社会科教育では「法教育」に関する研究会やシンポジウムが目白押しである。
「法教育」が、今年度中に告示されるであろう「新学習指導要領」に、新たに盛り込まれる項目の一つに挙げられているからだ。
主に、公平・公正とはどういうことかを深めながらの「ルール決め」、契約などの「私法」、裁判員制度を意識した「模擬裁判」、また刑事事件の「量刑を決める」などの教材を示しながら、または実践しながらの研究報告がなされている。
私たちは(私だけかもしれないが)、新しい試みに参画するとき、どうしてもその授業の教材、方法、子どもの活動などに目がいく。授業が活発で、子どもたちの思考が深まる瞬間に触れると満足感が充満し、お腹が満たされた感じになって帰路につきがちである。しかし、それだけでは本来何を育成するのか、到達目標はどこなのかを見落としてしまいがちではないだろうか。できるだけ「この授業の目標は何だっけ?」と自分自身に問いかけるようにしている。
では、法教育の目標は何か。学習指導要領が出されればはっきりすることではあるが、これまでの研究会・シンポジウムで語られていることをまとめてみた。
- 法的なものの見方を養う
公平・公正とはどういうことか。社会生活のルールについて。 - 憲法(自由権など)の価値を知る法の基本的な考えを知る
法を遵守することの意味を知る。 - 法システムに参画する力を育成する
裁判員として社会に参画し、法のシステムに関与する方法を学ぶ。意思決定する力を養う。

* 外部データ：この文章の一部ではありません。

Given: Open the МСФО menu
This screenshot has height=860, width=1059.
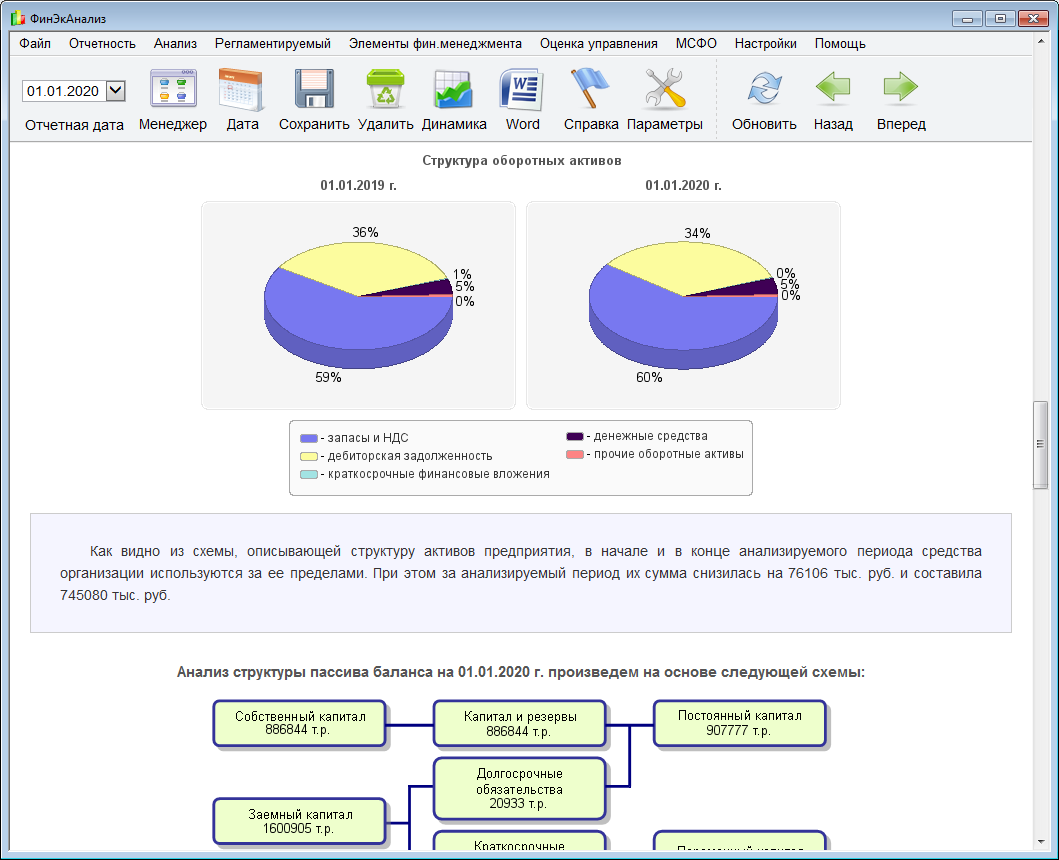Looking at the screenshot, I should pyautogui.click(x=696, y=44).
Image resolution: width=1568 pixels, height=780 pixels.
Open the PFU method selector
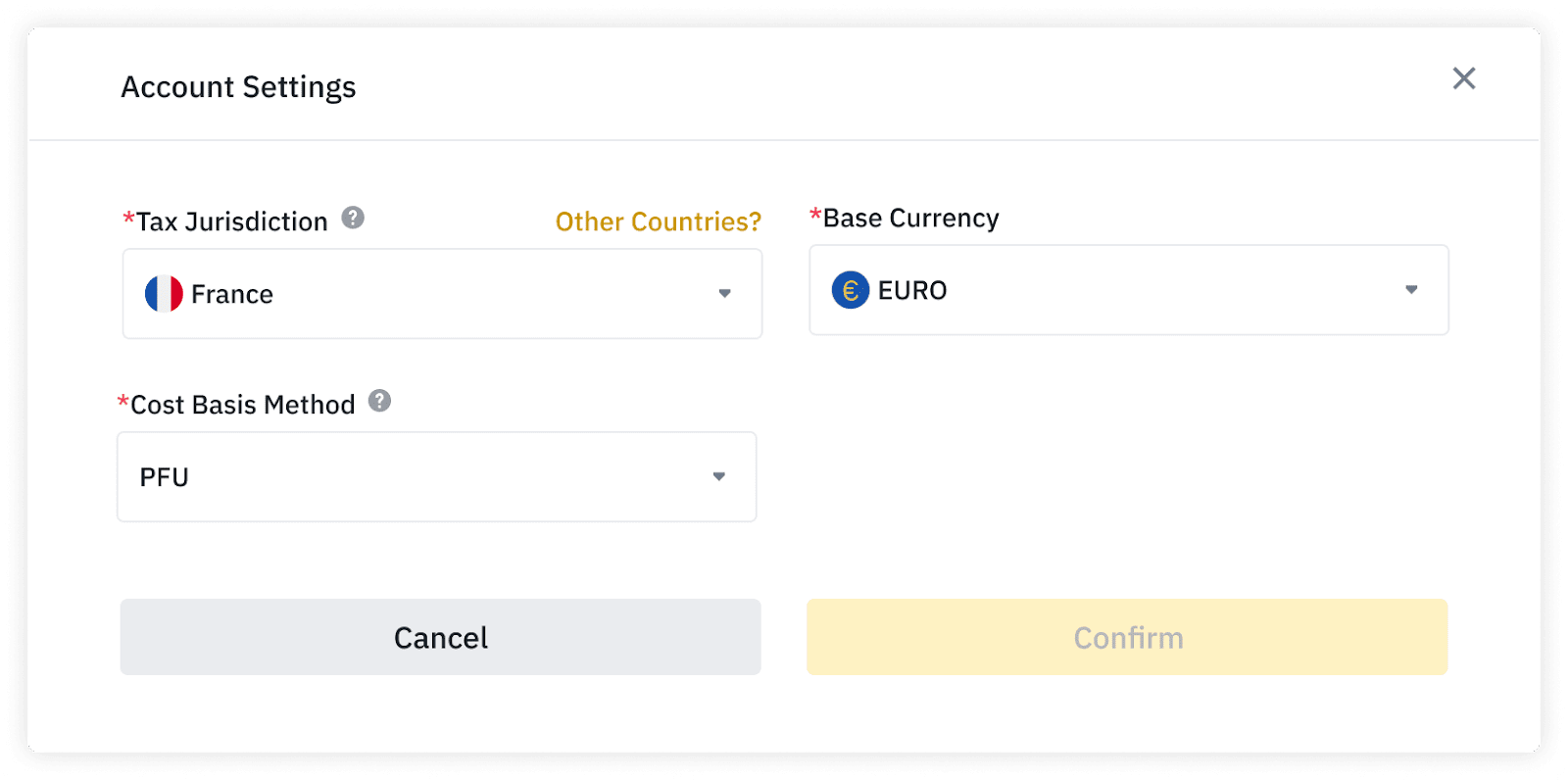(x=437, y=477)
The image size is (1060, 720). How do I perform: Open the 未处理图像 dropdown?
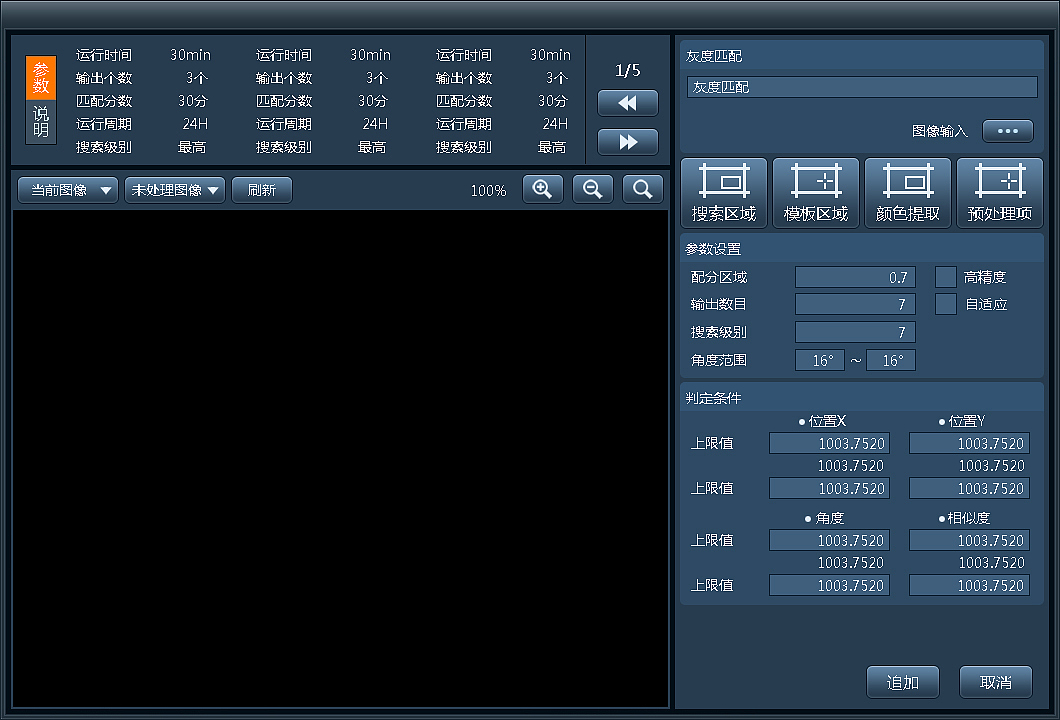coord(174,190)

大雑把かもしれないが、この3点にまとめることができるのではないかと思う。しかし、法教育の現状は、まだまだ地域差や学校差または教師の個人差があるように感じる。「法教育」というだけで「法律の専門用語が難しくて…」と身構えてしまう教師もいる。
あるシンポジウムで、「法教育は法律の専門家を育てるわけではないのです。法教育は社会で生活をしている大人であれば判断できる範囲のことです。皆で話し合い、皆で決めることを授業でして頂ければよいのです。」と激励する大学教授がいた。
とは言っても、ある公開授業では、子どもの素朴な質問に対して、教師も弁護士も法律用語を使わずに子どもを納得させることが難しい状況に陥っている場面に遭遇したことがある。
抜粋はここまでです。